Pero esa misma noche, tentado porque Guillermo pocas veces se equivocaba en las cosas que me decía, comencé a organizar aquellas historias. Del modo más simple. En orden cronológico. En un trabajo que, aunque al inicio creí pesado, agotador, se me hizo fácil y apasionante porque Guille tenía razón: una novela se armaba delante de mis ojos. Y cuando un par de semanas después terminé de organizar aquellas miles de anécdotas descubrí que todas gravitaban alrededor de un personaje: Fidel Castro. Y eso me llevó a entender, por primera vez, algo que el también escritor Justo Vasco me comentara años después, cuando le puse la novela aún inédita en sus manos: “aunque los cubanos nos resistamos a aceptarlo, nuestras vidas han girado a la fuerza en torno a ese cabrón, y ni siquiera los que hemos salido al exilio nos libramos de ese yugo; la prueba está ahí: seguimos creyendo que la única salida para Cuba es la muerte de Fidel”.

Debo confesarlo, nunca quise emprender el proceso de escritura de una novela con aquellos datos por una razón esencial: tenía miedo.
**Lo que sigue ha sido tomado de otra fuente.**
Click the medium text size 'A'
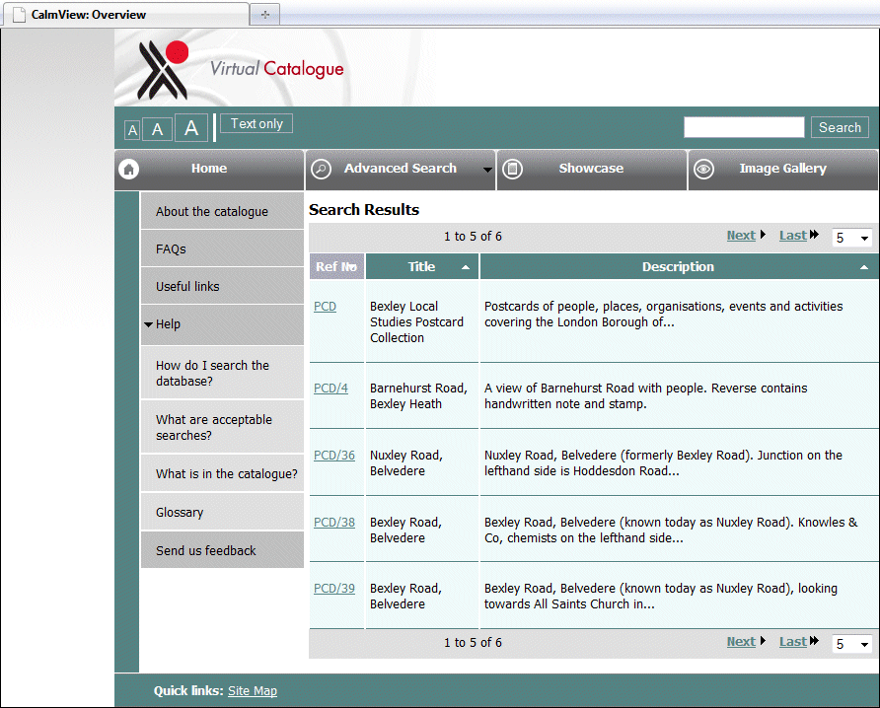880x708 pixels. tap(158, 128)
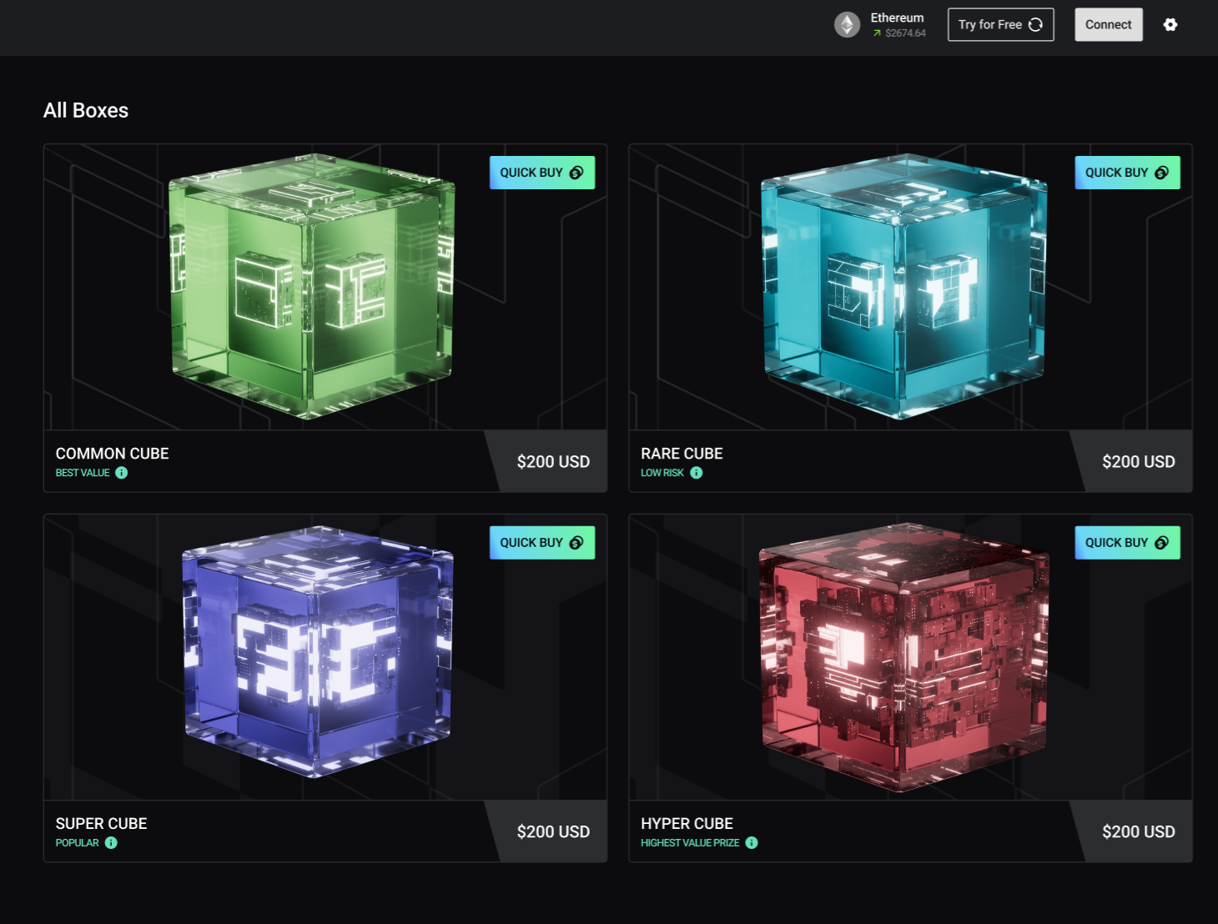Quick buy the Common Cube
Image resolution: width=1218 pixels, height=924 pixels.
point(542,173)
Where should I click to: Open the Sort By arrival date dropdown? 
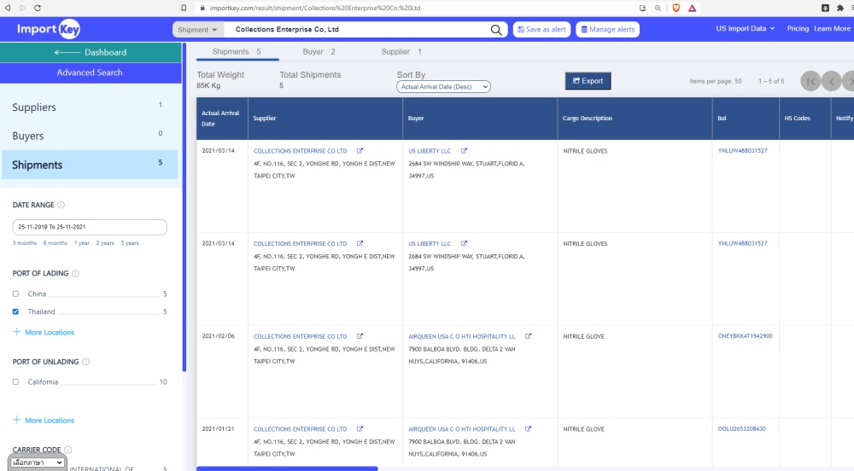point(443,87)
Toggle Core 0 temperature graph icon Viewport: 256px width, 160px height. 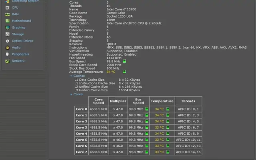[168, 109]
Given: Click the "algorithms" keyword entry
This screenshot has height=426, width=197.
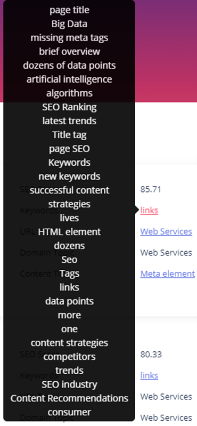Looking at the screenshot, I should click(x=69, y=93).
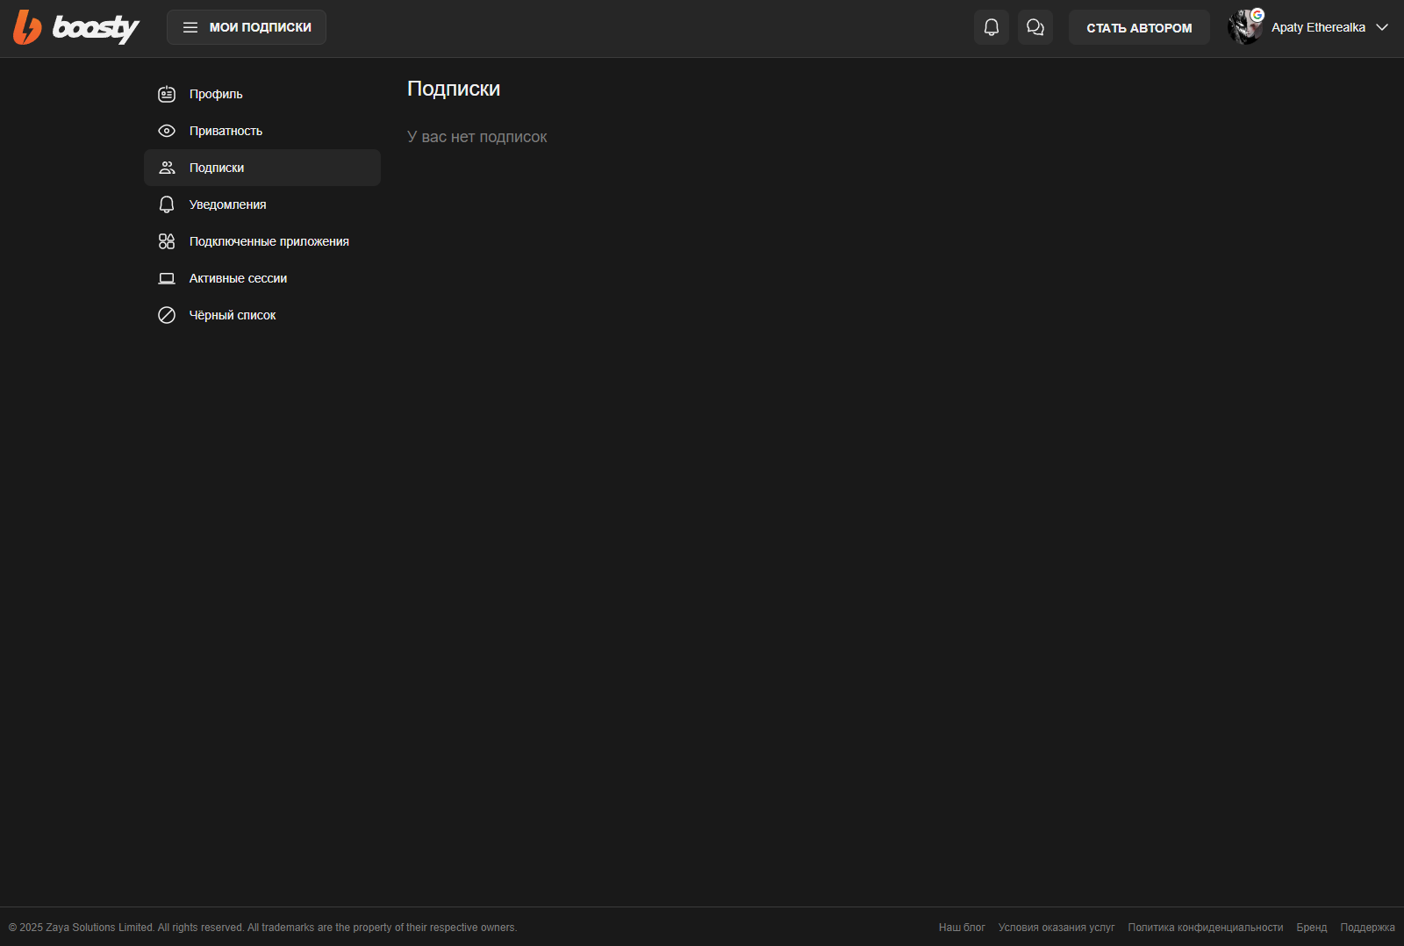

Un miedo literario. Y un miedo físico. Apoyado ese miedo en tres clarísimas razones: la primera, porque no sabía cómo colocar en una novela la personalidad de Fidel y las circunstancias históricas en las que había transcurrido su vida; la segunda, porque no me atrevía a lanzarme contra una de las prohibiciones oficiales impuestas a la creación literaria en Cuba: “¡cuidado con la forma en que se escribe de los símbolos patrios y los dirigentes de la Revolución!”; y la tercera, porque no tenía idea de cómo encarar una novela histórica cuya trama todavía estaba sucediendo.

 

 

La ruptura de los miedos

 

Encontraría una cura para esos miedos precisamente gracias a Mario Vargas Llosa, con quien coincidí por primera vez en Santo Domingo, República Dominicana, presentando él su fabulosa La fiesta del Chivo y yo mi imperfecto libro de cuentos Manuscritos del muerto, durante la Feria Internacional del Libro del año 2000.

— Como sé que no tienes plata para comprarlos, acepta estos libros de regalo – me dijo mi amigo, el escritor y político dominicano Marino Berigüete.

Recuerdo que me entregó una antología de cuentos de Juan Bosch, la novela Los carpinteros de Joaquín Balaguer (comprados en librerías de viejos a las cuales me hizo entrar mientras buscaba aquellos libros) y un ejemplar de La fiesta del chivo, que acababa de comprar en un stand de la feria.

Esa misma tarde, de vuelta al hotel, comencé la lectura de La fiesta del Chivo y me es imposible olvidar que, mientras las páginas pasaban ante mis ojos, sentí que dentro de mí se iba configurando el universo de la novela que yo quería escribir. Fue tal el impacto en mí de La fiesta del Chivo que echó por tierra todos esos obstáculos mentales, todo ese miedo que hasta entonces me había paralizado.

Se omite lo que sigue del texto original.